Objectives: To evaluate the use of gut barrier proteins, liver-fatty acid binding protein (L-FABP), intestinal-fatty acid binding protein (I-FABP), and trefoil factor 3 (TFF3), as biomarkers for differentiating necrotizing enterocolitis (NEC) from septicemic/control infants and to identify the most severely affected surgical NEC from nonsurgical NEC infants.
Background: Clinical features and routine radiologic investigations have low diagnostic utilities in identifying surgical NEC patients.
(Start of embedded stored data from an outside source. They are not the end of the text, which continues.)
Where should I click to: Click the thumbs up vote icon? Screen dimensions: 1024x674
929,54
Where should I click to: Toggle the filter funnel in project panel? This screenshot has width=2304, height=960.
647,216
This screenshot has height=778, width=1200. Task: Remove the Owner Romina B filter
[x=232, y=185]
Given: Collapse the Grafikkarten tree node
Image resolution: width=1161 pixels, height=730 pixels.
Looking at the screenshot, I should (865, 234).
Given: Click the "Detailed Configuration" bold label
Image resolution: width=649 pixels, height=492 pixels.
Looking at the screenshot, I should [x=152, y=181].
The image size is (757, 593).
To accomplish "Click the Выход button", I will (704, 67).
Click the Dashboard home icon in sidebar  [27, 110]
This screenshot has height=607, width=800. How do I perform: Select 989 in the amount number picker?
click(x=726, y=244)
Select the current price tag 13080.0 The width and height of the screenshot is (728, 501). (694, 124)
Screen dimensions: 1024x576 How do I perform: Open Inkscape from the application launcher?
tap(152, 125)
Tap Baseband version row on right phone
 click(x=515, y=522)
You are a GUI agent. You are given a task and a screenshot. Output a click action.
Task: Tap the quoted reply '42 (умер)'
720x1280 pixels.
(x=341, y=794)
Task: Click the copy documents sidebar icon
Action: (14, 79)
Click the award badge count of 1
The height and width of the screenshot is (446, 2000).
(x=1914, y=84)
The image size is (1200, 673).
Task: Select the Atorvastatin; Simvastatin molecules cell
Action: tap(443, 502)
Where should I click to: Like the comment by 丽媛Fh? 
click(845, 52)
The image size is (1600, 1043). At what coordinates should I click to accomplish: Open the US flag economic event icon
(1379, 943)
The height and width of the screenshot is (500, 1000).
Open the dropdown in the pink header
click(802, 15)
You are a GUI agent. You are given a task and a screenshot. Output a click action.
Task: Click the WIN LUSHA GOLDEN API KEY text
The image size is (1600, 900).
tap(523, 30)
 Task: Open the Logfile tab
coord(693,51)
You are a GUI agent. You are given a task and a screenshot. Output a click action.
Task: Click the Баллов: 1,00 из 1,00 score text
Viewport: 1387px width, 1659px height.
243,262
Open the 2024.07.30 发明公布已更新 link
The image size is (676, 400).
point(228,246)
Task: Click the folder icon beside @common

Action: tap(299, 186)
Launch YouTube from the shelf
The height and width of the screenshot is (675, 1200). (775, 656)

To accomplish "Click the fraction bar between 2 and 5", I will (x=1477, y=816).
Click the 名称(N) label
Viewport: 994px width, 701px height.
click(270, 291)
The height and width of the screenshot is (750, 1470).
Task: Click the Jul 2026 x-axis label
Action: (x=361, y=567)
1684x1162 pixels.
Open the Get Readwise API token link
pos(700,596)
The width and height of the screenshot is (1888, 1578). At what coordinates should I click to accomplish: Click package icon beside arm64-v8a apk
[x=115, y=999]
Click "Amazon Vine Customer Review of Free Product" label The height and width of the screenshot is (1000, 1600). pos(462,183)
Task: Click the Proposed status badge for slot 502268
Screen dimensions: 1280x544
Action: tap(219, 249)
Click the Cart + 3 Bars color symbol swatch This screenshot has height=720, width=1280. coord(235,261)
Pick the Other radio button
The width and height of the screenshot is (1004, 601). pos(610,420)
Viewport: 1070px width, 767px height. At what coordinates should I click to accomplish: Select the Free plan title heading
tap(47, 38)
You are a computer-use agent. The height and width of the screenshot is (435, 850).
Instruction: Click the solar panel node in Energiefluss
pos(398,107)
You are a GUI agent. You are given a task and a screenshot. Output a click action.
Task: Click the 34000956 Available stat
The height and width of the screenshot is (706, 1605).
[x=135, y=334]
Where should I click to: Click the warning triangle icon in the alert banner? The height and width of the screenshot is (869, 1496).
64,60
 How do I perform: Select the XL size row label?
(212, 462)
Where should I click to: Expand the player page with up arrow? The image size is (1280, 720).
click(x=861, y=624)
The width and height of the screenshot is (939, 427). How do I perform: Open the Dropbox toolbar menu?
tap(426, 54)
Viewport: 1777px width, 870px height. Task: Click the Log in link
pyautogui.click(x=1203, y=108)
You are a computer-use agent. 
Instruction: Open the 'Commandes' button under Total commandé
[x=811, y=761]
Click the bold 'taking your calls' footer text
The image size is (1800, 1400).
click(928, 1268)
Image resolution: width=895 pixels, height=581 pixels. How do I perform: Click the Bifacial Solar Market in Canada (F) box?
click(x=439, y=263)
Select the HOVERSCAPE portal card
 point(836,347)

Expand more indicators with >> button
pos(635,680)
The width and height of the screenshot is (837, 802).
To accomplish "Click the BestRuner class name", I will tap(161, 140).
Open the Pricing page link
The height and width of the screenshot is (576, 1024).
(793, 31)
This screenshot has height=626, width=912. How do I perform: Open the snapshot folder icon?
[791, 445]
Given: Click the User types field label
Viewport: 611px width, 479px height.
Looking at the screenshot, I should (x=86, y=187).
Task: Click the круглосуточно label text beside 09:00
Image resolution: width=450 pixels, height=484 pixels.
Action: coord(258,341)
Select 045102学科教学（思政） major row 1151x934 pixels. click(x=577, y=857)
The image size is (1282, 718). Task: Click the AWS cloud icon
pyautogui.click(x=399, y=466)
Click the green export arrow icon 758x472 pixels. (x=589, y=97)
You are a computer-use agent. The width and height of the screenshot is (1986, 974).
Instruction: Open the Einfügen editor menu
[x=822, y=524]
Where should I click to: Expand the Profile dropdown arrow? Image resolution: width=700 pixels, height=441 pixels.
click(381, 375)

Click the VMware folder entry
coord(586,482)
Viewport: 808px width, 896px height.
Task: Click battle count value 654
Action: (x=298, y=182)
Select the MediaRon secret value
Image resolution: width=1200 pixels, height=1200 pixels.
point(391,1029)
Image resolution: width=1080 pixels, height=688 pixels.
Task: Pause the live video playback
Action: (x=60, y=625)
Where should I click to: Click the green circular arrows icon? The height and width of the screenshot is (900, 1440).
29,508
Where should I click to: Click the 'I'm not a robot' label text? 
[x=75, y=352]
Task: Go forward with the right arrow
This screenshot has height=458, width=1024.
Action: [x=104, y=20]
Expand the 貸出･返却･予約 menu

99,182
Methods: The diagnostic utilities of individual biomarkers and the combination of biomarkers, the LIT score, were assessed among the NEC (n = 20), septicemia (n = 40), and control groups (n = 40) in a case-control study for the identification of proven NEC and surgical NEC infants.
Results: Plasma concentrations of all gut barrier biomarkers and the LIT score were significantly higher in the NEC than in the septicemia or control group (P < 0.01). Using median values of biomarkers and the LIT score in the NEC group as cutoff values for identifying NEC from septicemic/control cases, all had specificities of 95% or more and sensitivities of 50%. Significantly higher levels of biomarkers and the LIT score were found in infants with surgical NEC than in nonsurgical NEC cases (P ≤ 0.02). The median LIT score of 4.5 identified surgical NEC cases with sensitivity and specificity of 83% and 100%%, respectively. A high LIT score of 6 identified nonsurvivors of NEC with sensitivity and specificity of 78% and 91%, respectively.
Conclusions: The LIT score can effectively differentiate surgical NEC from nonsurgical NEC infants and nonsurvivors of NEC from survivors at the onset of clinical presentation. Frontline neonatologists and surgeons may, therefore, target NEC infants who are most in need of close monitoring and those who may benefit from early surgical intervention.